> **Task to carry out**:
Only the lines from the one holding "Image resolution: width=914" through the end of the records below are to be reproduced exactly, and pictures are to be omitted.

> **Supplied material**:
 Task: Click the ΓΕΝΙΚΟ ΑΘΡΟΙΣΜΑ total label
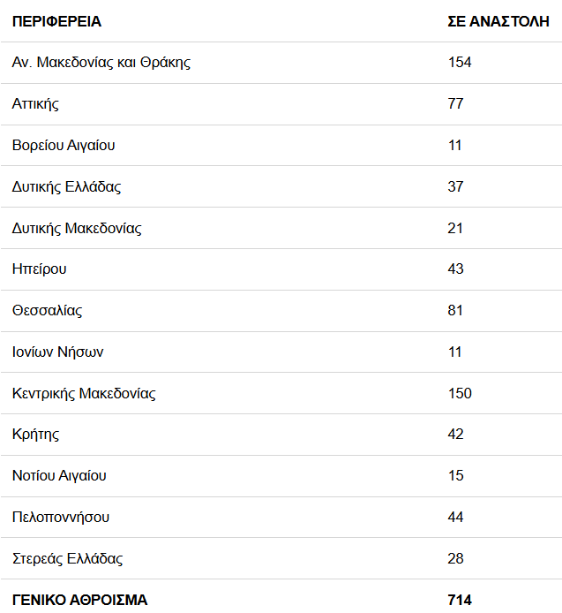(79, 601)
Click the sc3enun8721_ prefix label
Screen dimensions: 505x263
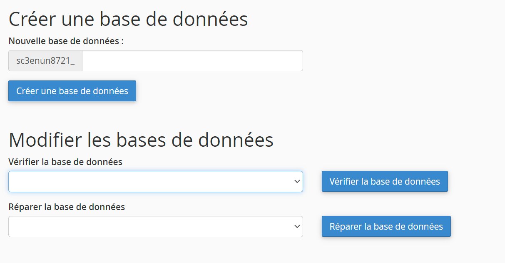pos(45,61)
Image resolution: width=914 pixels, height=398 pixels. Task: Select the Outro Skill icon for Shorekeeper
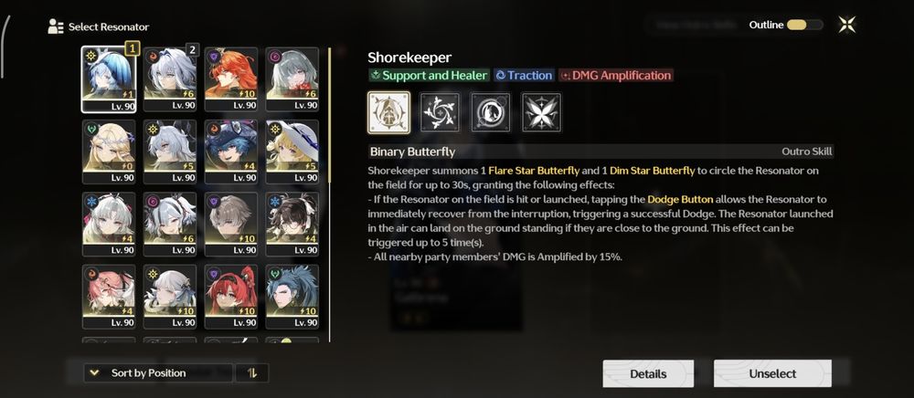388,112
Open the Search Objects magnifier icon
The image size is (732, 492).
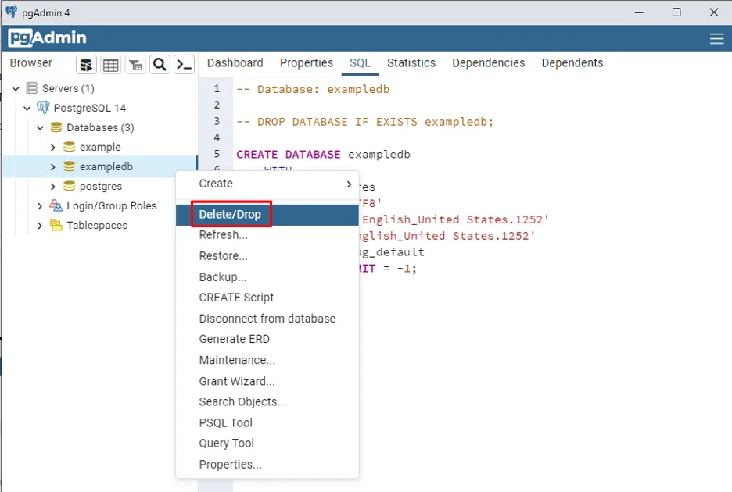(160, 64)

> **Result of the exercise**:
Image resolution: width=914 pixels, height=398 pixels. Task: Select the Outro Skill icon for Shorekeeper
388,112
Open the Search Objects magnifier icon
The image size is (732, 492).
(160, 64)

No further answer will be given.